PUBLISHED March 13, 2006

More than one thousand warrants have been executed, criminals arrested and ?60,000 in unpaid fines collected following a major effort by courts staff across London to pursue elusive offenders.

The money collected means many victims of crime in the capital will be compensated.

London's 36 magistrates' courts began their crackdown last month on thousands of outstanding warrants.

A quarter of all unpaid court fines in England and Wales originate from London.

Courts chased fines evaders, some of whom had failed to attend court or complete their community service. A court penalty often includes an order to compensate victims.
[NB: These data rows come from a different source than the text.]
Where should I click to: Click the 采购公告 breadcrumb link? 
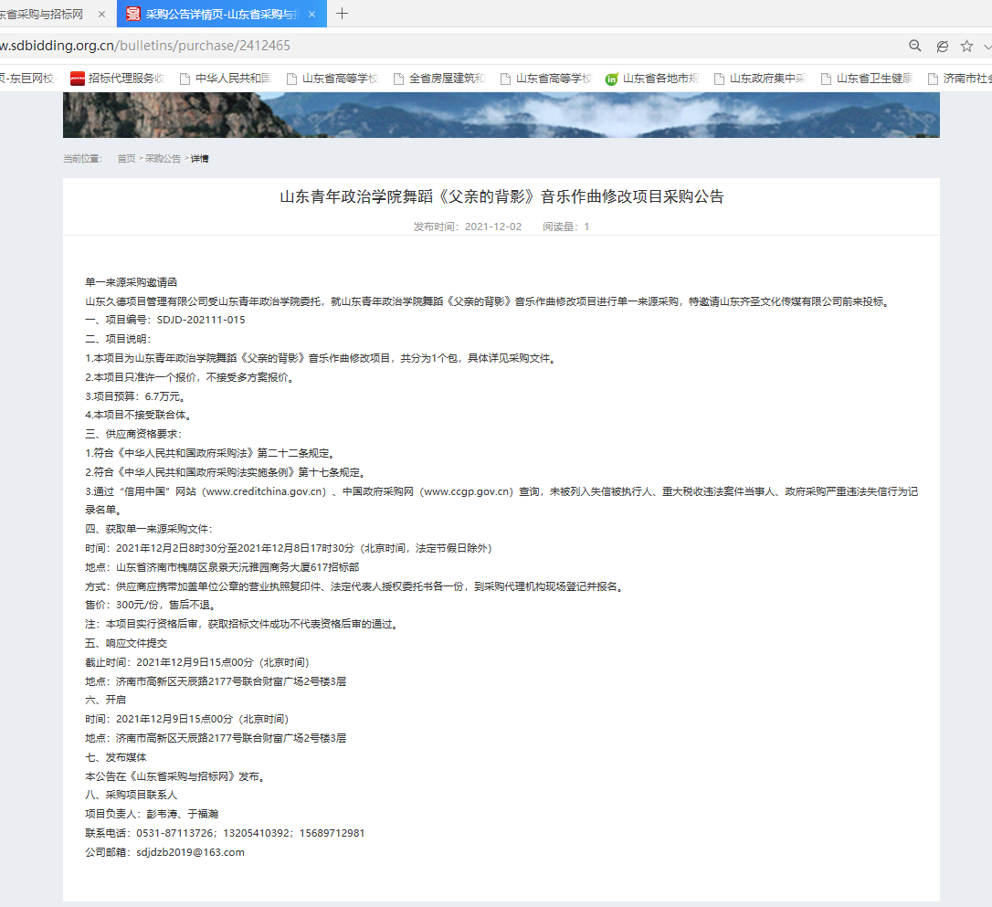(x=163, y=159)
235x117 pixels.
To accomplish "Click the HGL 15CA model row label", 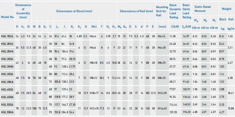I will 7,36.
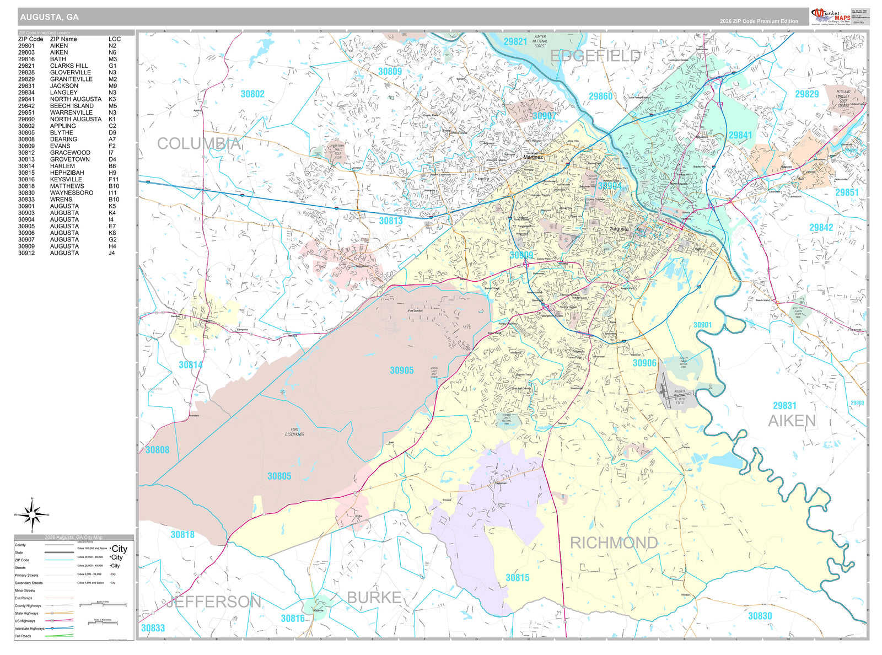The height and width of the screenshot is (655, 882).
Task: Select the 2026 ZIP Code Premium Edition label
Action: pos(759,20)

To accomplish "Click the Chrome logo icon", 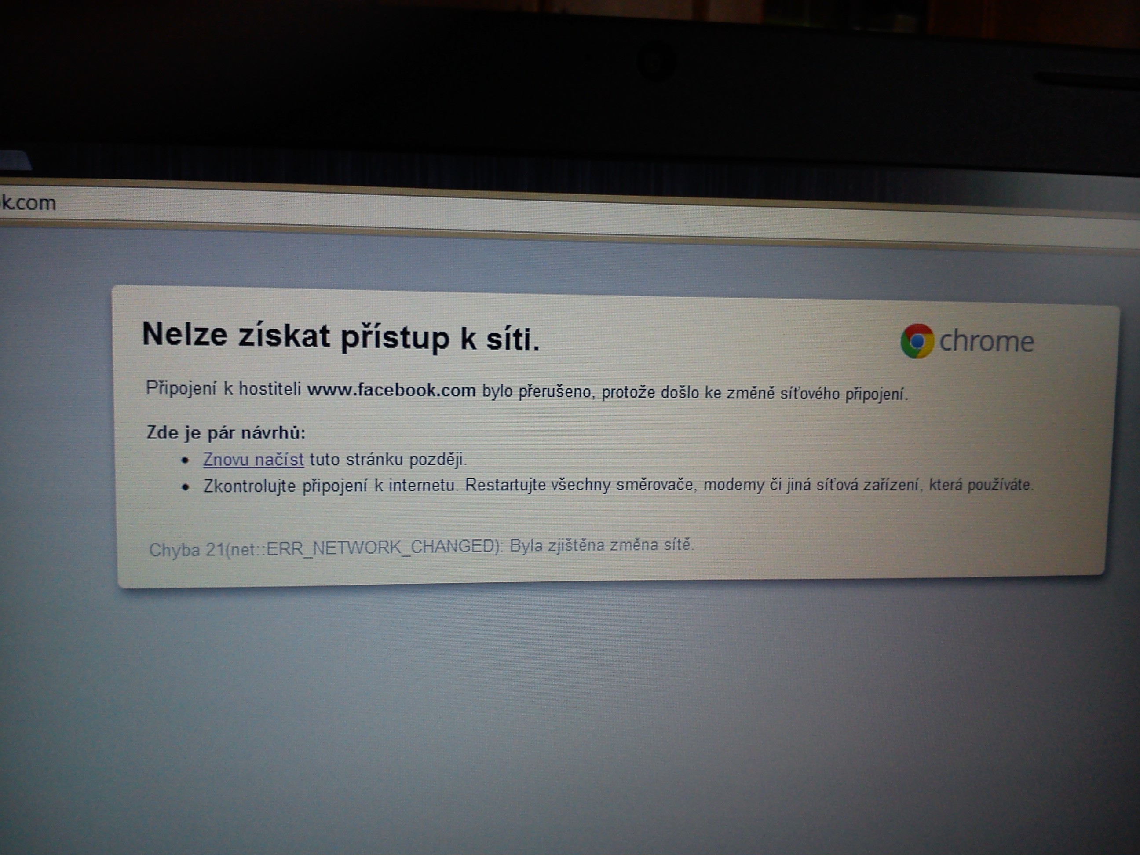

The courts flushed out hundreds of criminals by letter, phone call and text, warning them to pay up or suffer the consequences including being sent to jail. One person was jailed for 182 days. Much of the campaign's success depended on the element of surprise, and enforcement officers turned up at criminals' homes at odd times of the day and night when they failed to respond to letters and text messages.
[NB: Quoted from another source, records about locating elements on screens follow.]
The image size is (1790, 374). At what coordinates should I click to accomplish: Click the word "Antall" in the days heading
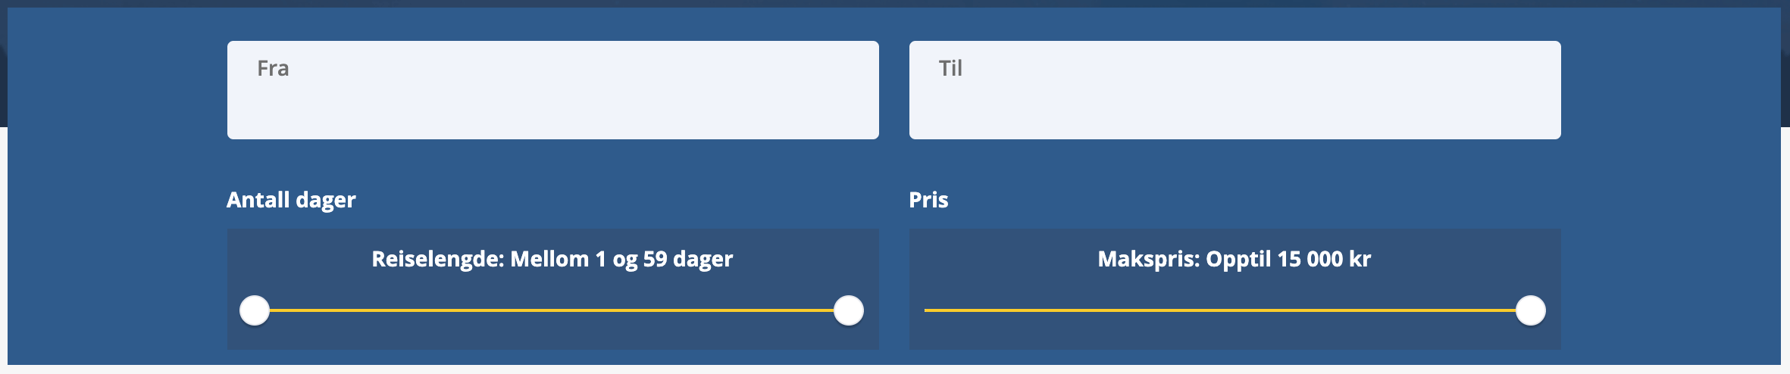pos(258,200)
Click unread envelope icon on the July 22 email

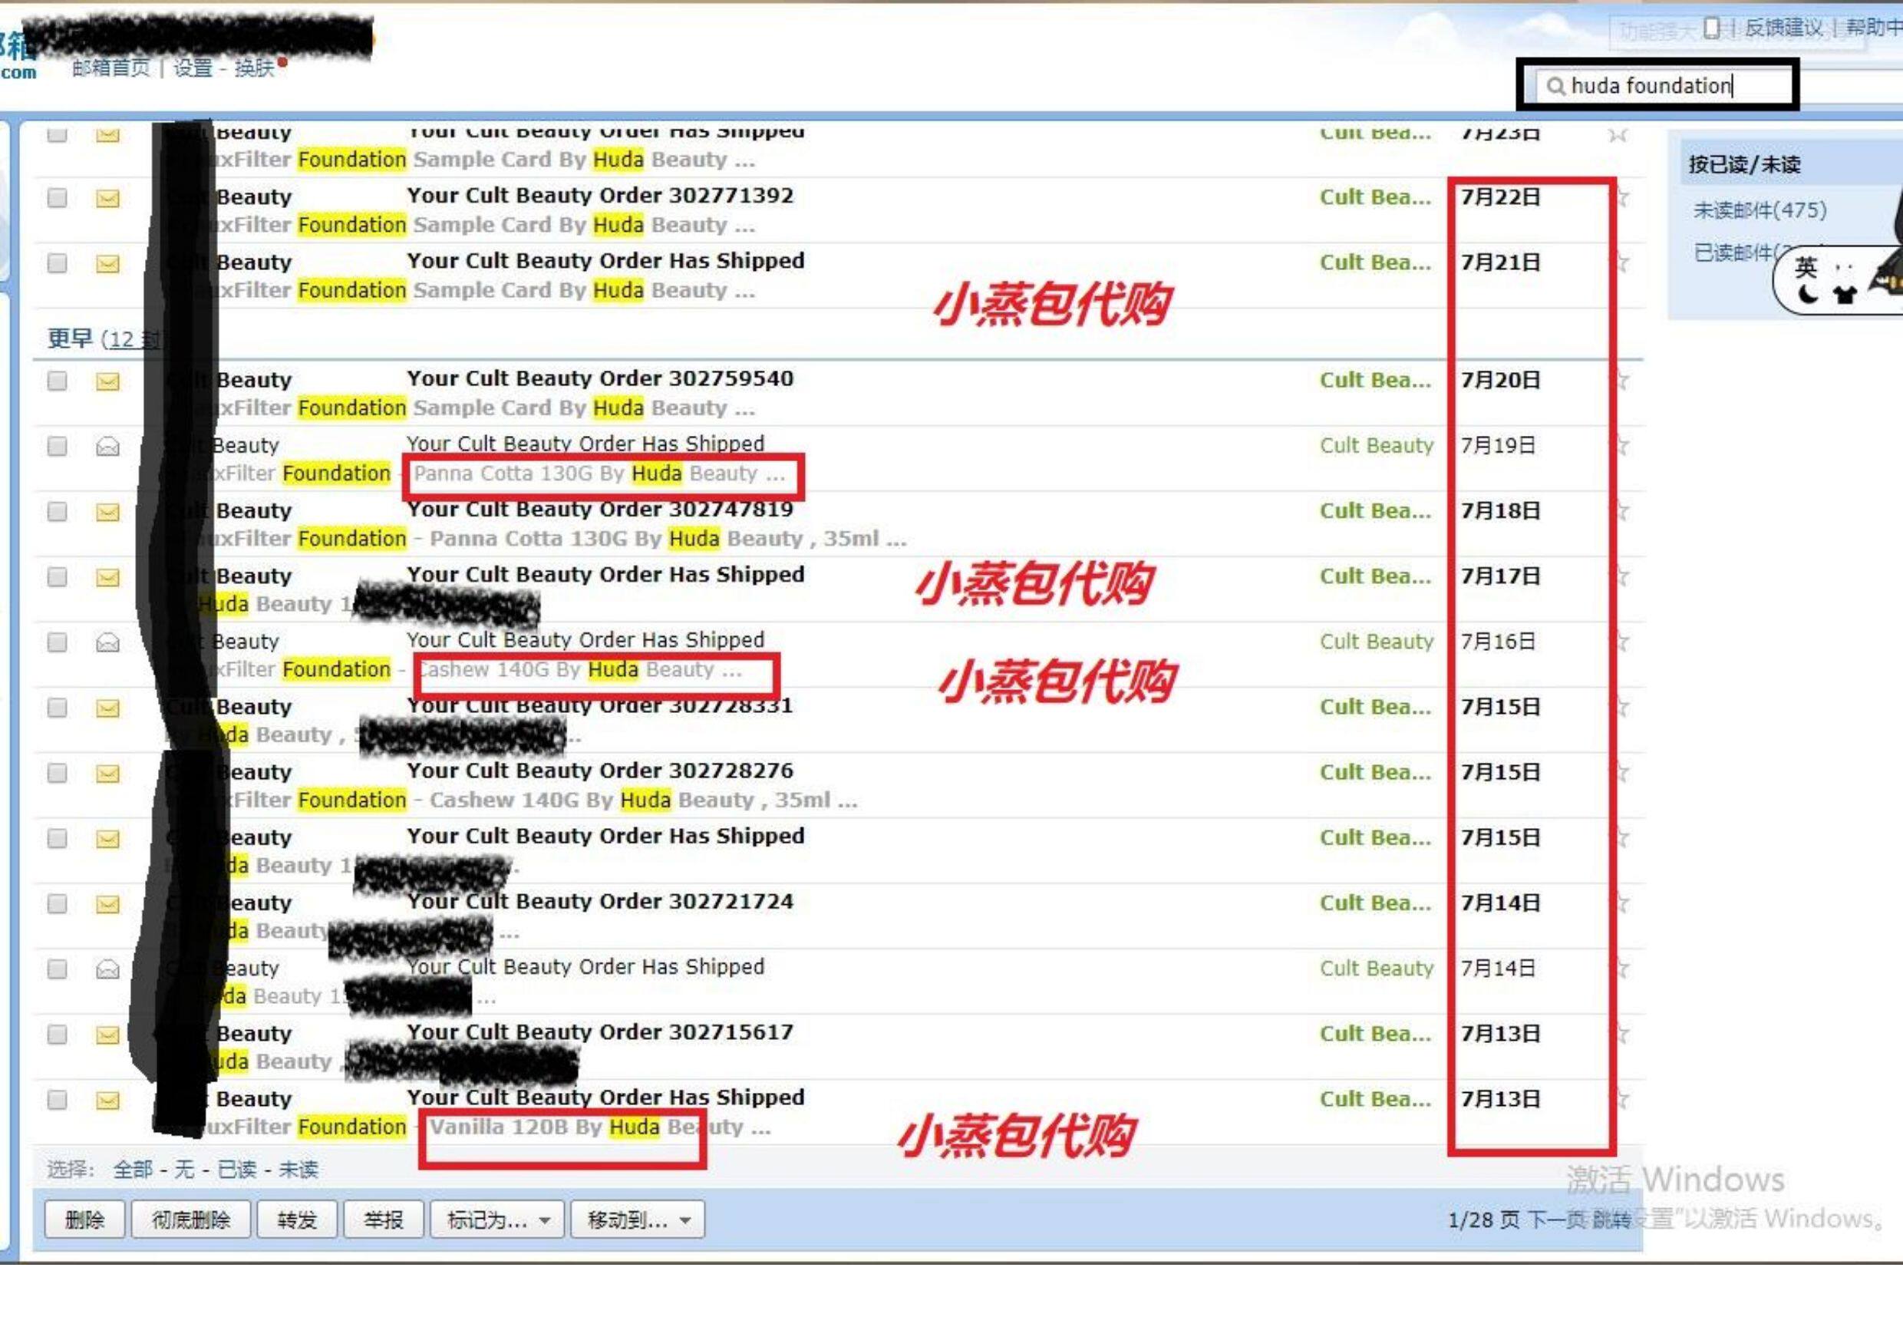107,198
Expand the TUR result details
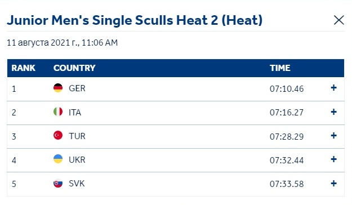This screenshot has width=352, height=205. tap(333, 136)
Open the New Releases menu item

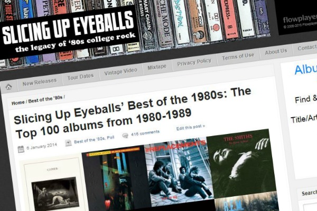pyautogui.click(x=40, y=82)
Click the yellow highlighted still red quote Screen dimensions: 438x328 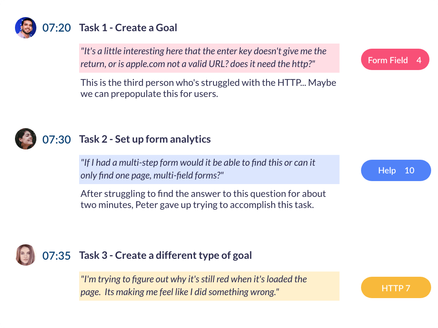(x=209, y=286)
The enforcement drive has been so successful that it will continue until June.

Constitutional Affairs Minister Rt. Hon. Harriet Harman QC MP said:

"Victims of crime are the biggest beneficiaries of this enforcement drive. Not just in terms of collecting money owed to them but, perhaps more significantly, because it shows victims, their families and the community generally that criminals are being properly punished and justice is being done.
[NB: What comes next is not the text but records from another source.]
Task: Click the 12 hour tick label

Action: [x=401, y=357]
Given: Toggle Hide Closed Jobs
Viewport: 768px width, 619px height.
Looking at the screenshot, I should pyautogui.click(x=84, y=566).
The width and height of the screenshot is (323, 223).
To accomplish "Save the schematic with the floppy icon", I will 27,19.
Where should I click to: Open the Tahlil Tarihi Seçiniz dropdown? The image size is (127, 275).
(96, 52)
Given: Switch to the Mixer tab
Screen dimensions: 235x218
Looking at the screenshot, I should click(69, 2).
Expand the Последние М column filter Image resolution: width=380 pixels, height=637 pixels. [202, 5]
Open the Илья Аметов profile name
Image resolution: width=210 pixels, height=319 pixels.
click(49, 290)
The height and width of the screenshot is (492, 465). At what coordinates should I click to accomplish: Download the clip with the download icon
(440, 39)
"The criminals who were arrested or forced to pay up would have been tracked down eventually. But the concerted campaign means they were brought to justice much more quickly than they would have been otherwise and before some of them would have had an opportunity to re-offend.

"To ensure fines are a credible sentencing option they need to be enforced and that's what this campaign is doing. It is also joined up justice at its best with court staff, bailiffs and police working closely together to increase victim satisfaction with the justice system."

London courts were able to track down so many criminals by using the latest technology as well as accessing the Police National Computer and the Department for Work and Pensions' database, the Customer Information System (CIS).